Помолчав, с лёгким нажимом добавил:
– Государю не угодно, чтобы в салонах беседовали о подобных делах.
Графиня Зубова смутилась и понимающе кивнула. Это смущение в людях нравилось Бенкендорфу больше всего. Их желание соответствовать неписаным правилам было наивно и невыполнимо. Но до чего приятно было создавать и менять эти правила по сто раз на дню! Одним лишь словом, намёком можно было обрести над собеседником незримую власть, как глину мять его мысли и чувства.
Каролина шагнула в комнату и с давно усвоенной улыбкой оказалась перед графиней. В каждом салоне были свои улыбки:
– Ах… Аh… Elizabeth Vassilievna… C’est une soiree merveilleuse[8]
…Графиня Зубова улыбнулась в ответ.
– Et je suis ravie de vous voir, ma chere. Est-ce que le comte Witt sera des notres[9]
?Это был лёгкий намёк на истинное положение Каролины в обществе.
– Malheureusement, il n'a pas pu venir, – живо ответила Каролина. – Affaires d’Etat. Mais il regrette de ne pas etre parmi nous aujourd’hui pour s’enquerir de votre sante[10]
.Ответная колкость удалась. Графиня Зубова никак не могла убрать с лица застывшую улыбку. В разговоре с Каролиной ей никогда не удавалось взять нужный тон. Слишком энергична и непосредственна была её собеседница.
Бенкендорф встал, поцеловал Каролине руку.
– Позвольте, я на минуту украду у вас генерала, – сказала Зубовой Каролина и, не дожидаясь ответа, пошла из залы.
– Прошу простить, – улыбнулся графине Бенкендорф.
Графиня проводила их настороженным взглядом и облегчённо вздохнула.

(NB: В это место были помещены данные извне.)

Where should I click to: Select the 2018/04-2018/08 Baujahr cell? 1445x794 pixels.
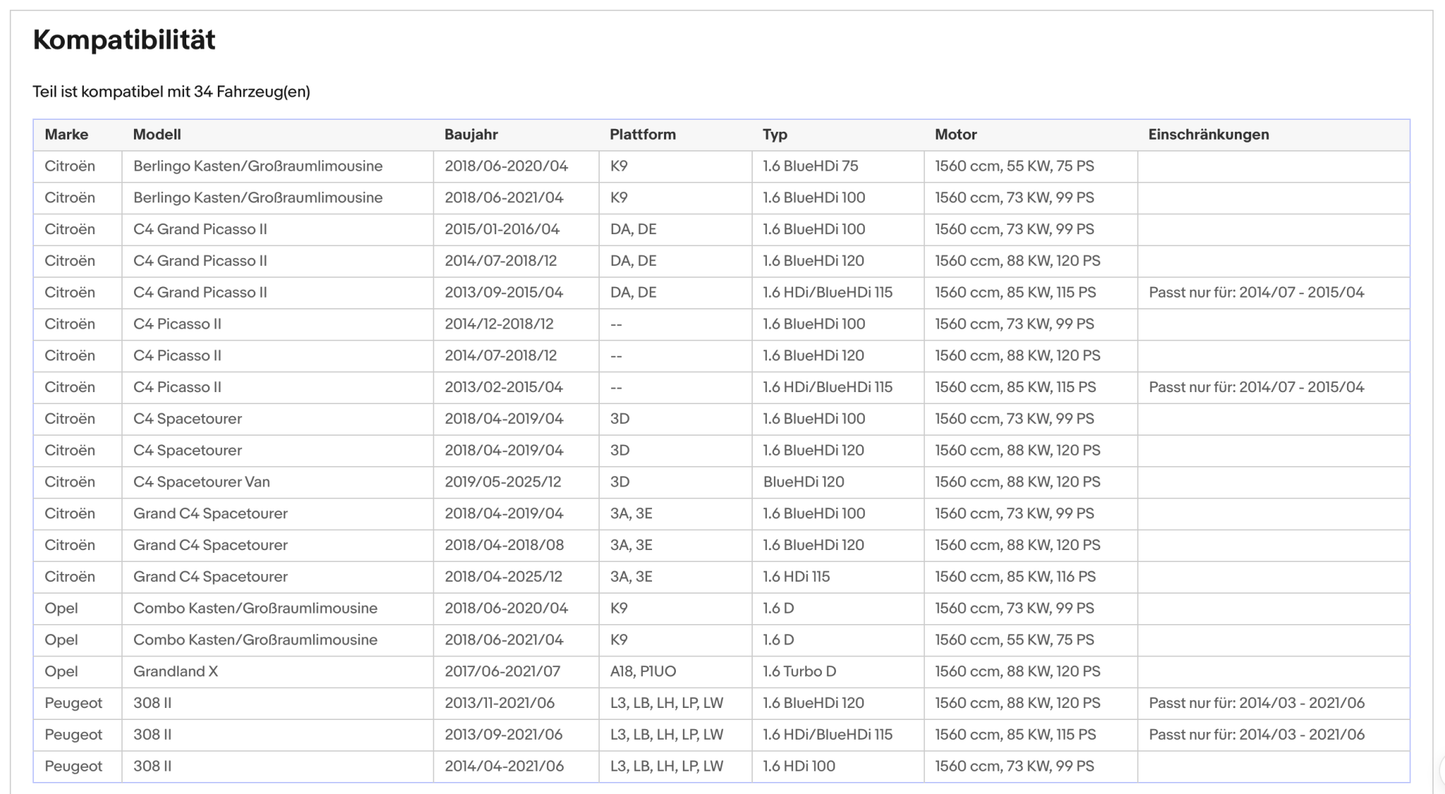tap(516, 545)
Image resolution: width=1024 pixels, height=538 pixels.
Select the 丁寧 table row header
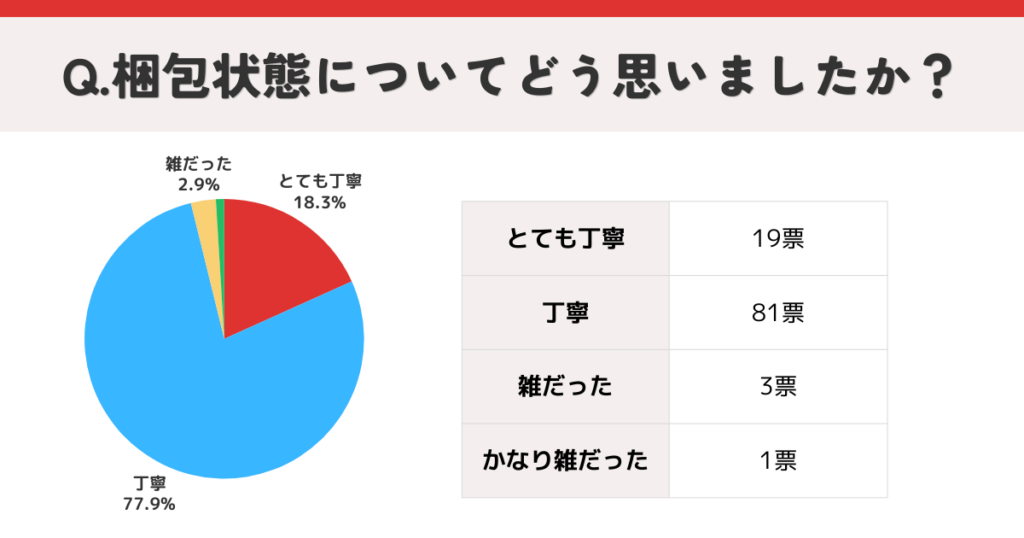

Каролина отворила дверь графской библиотеки. Здесь царил тихий полумрак, пахнущий лаком, пергаментом, деревом и старой телячьей кожей. Библиотека всегда была свободна от гостей.
Бенкендорф притворил дверь. Каролина замерла у окна. Она встала так нарочно, чтобы тень скрывала её лицо. Шаль как бы невзначай сползла, оголив плечо. Подойдя, генерал поцеловал ей руку.
– J’ai repense a vous l’autre jour[11]
, – сказал он.– Et bien! A propos du passe…[12]
– Каролина протянула Бенкендорфу небольшую стопку писем, перевязанную красной шёлковой лентой. – Вот. Возвращаю письма ваши.Разглядывая стопку писем, Бенкендорф мягко заметил:
– Делать это было вовсе не обязательно. Хотя решение ваше мне приятно.
– Чему же вы улыбаетесь, Александр Христофорович? – спросила Каролина.